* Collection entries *

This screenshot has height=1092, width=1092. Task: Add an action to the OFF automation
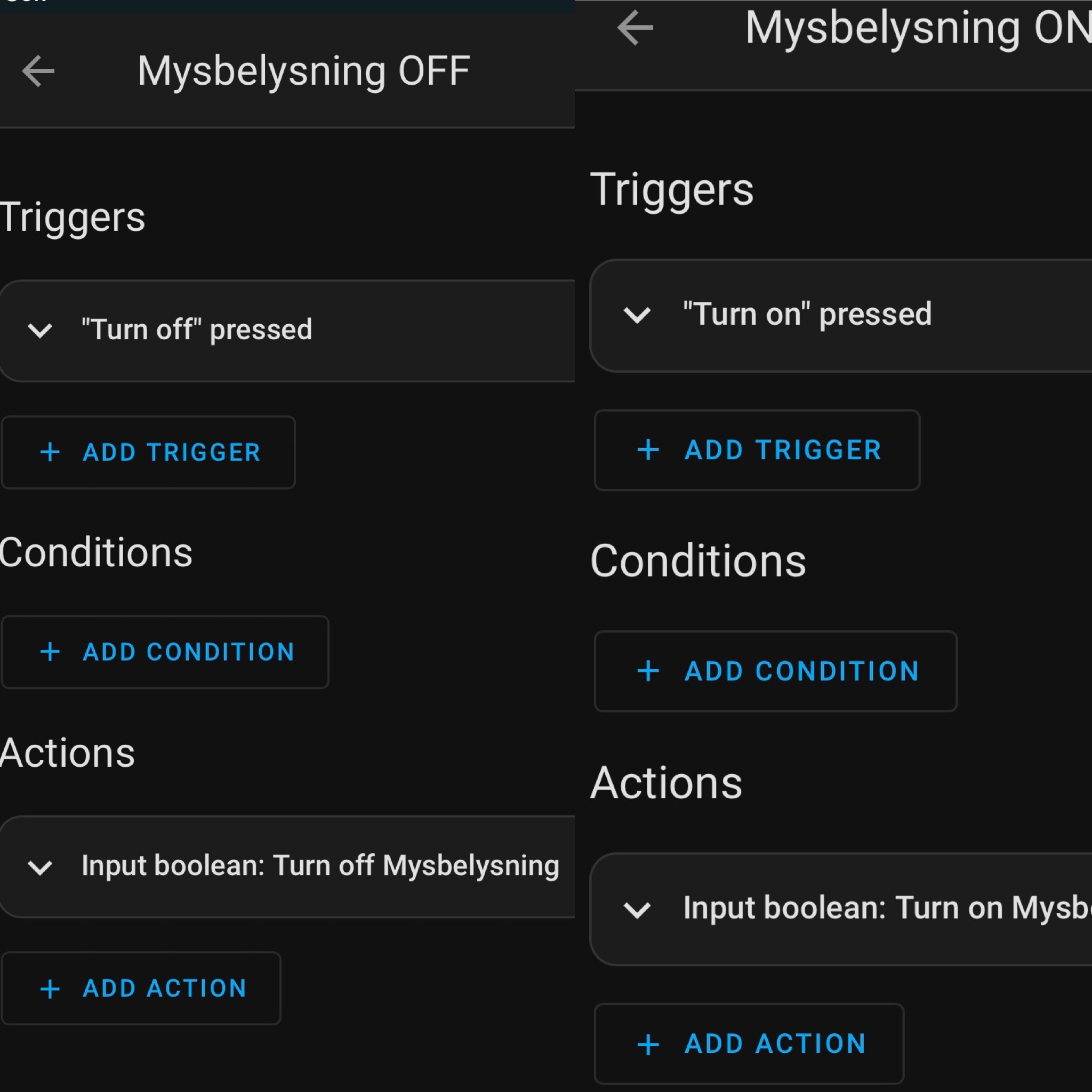point(141,989)
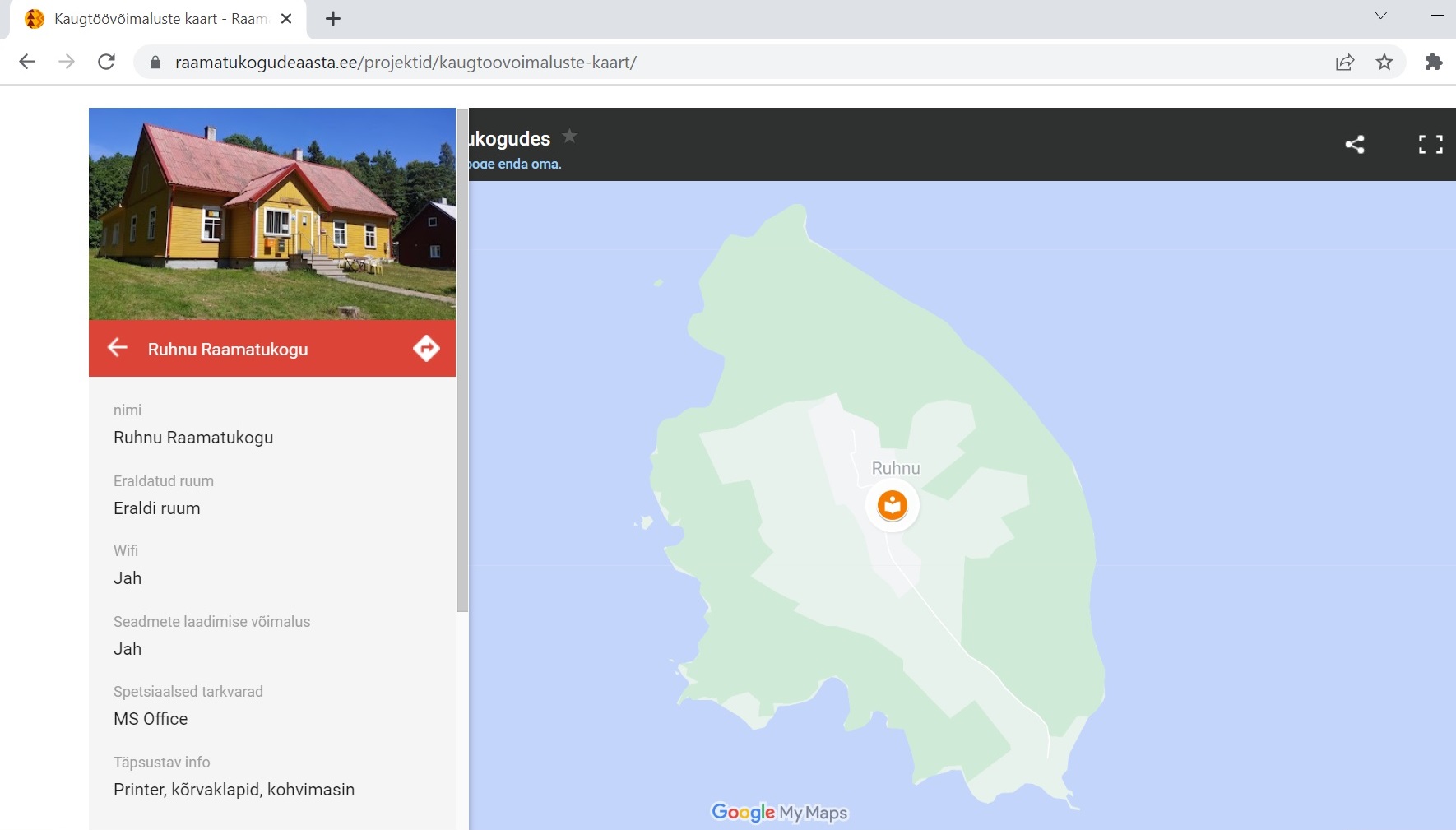Open directions to Ruhnu Raamatukogu
The image size is (1456, 830).
pos(426,348)
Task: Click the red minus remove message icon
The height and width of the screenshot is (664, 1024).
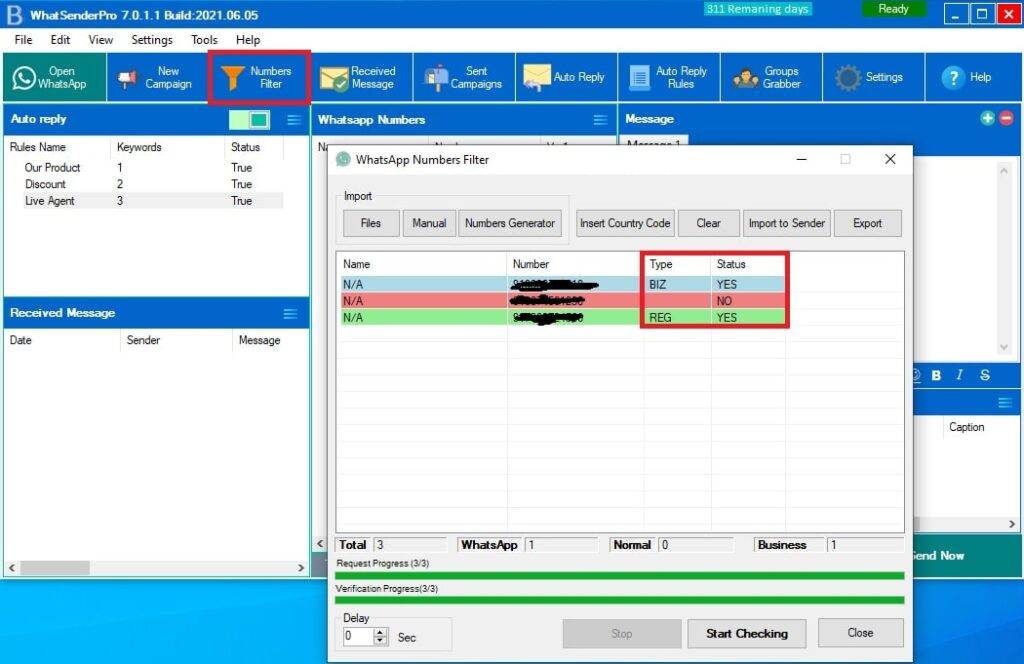Action: click(x=1006, y=118)
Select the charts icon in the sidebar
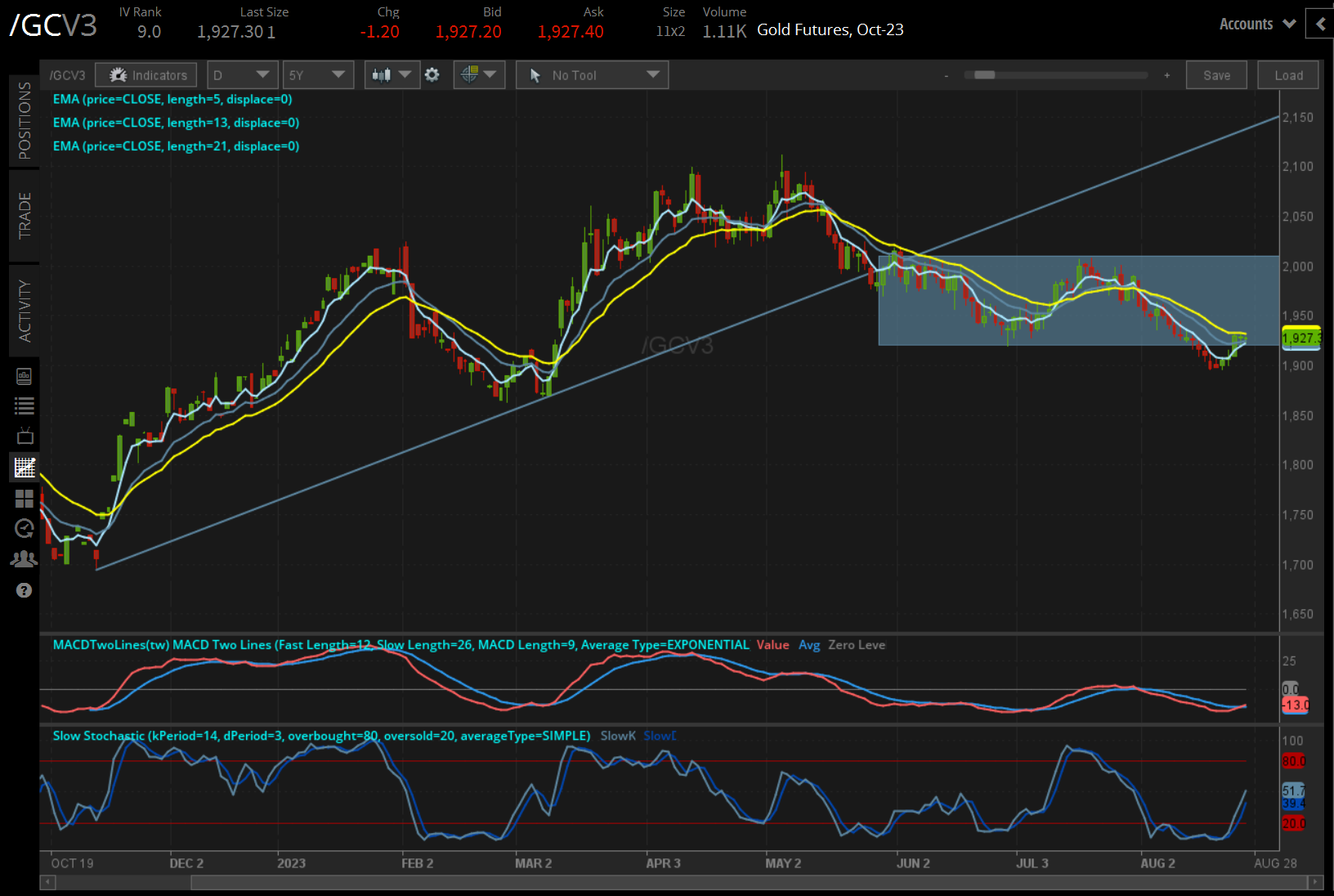 click(x=25, y=468)
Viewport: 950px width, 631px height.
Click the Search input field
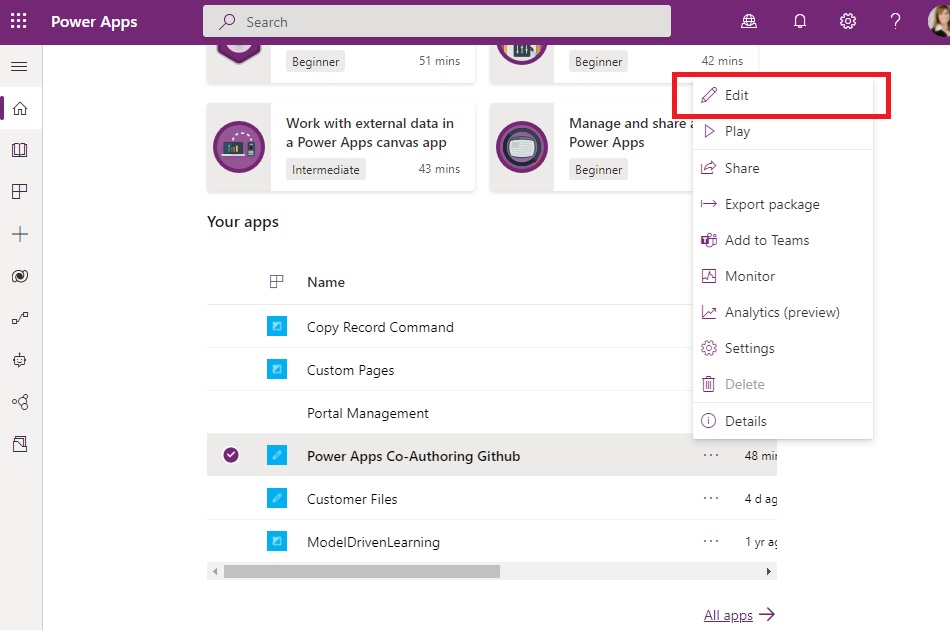point(437,21)
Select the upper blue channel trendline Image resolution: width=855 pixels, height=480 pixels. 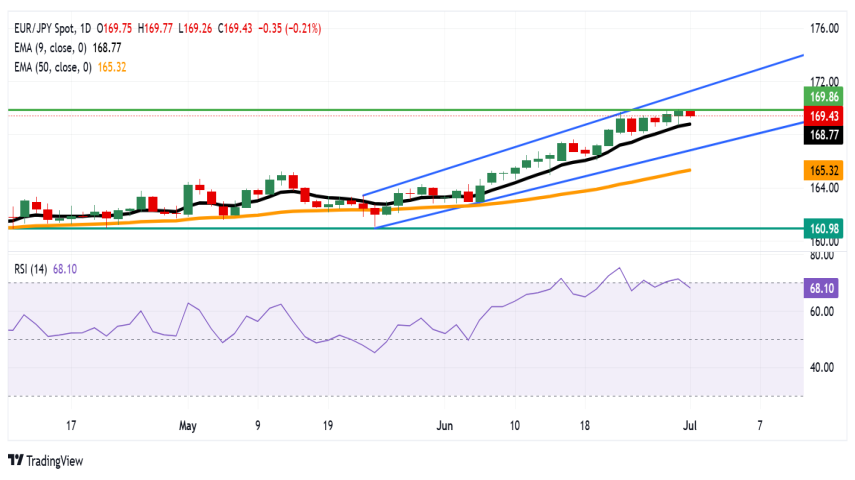point(700,87)
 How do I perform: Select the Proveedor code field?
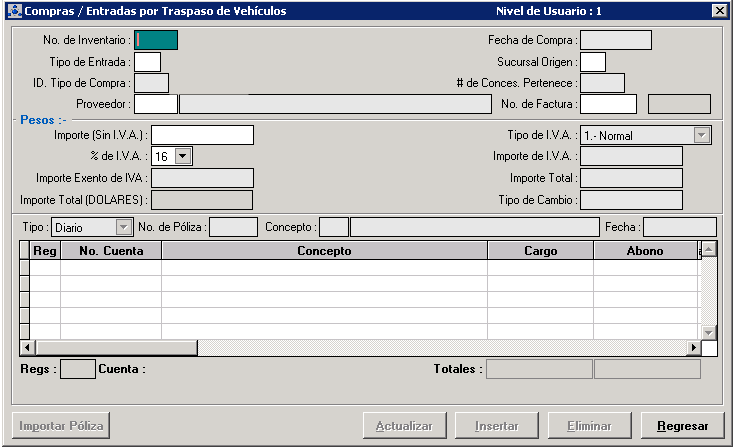click(155, 104)
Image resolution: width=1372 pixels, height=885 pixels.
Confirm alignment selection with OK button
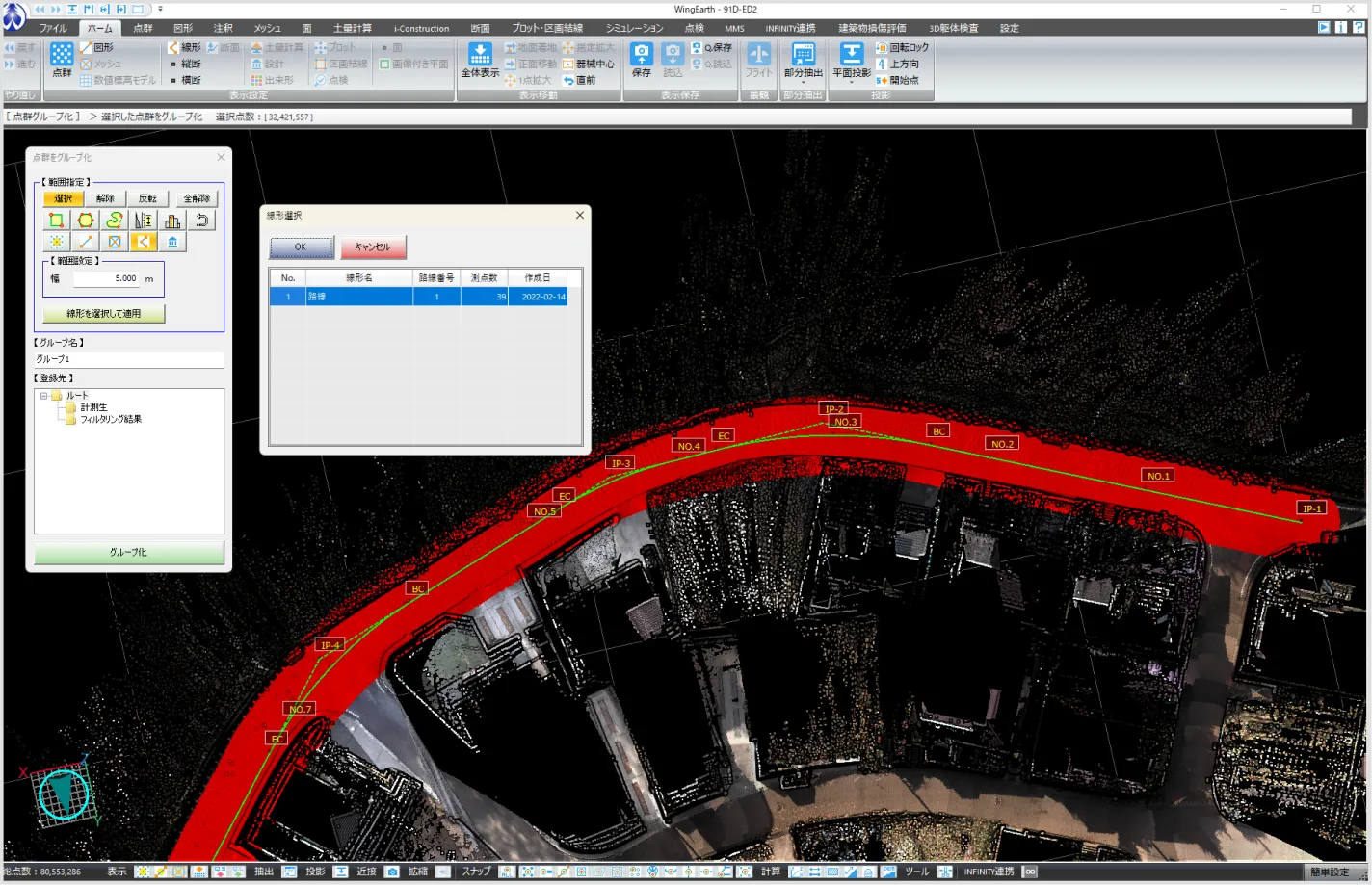point(301,247)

* The problem *
Retype only the lines above from the one with "How do I perform: Select" through the last, both ends included, keeping every picture out of the copy.

* Your response *
 How do I perform: Select the Proveedor code field?
click(155, 104)
Image resolution: width=1372 pixels, height=885 pixels.
Confirm alignment selection with OK button
point(301,247)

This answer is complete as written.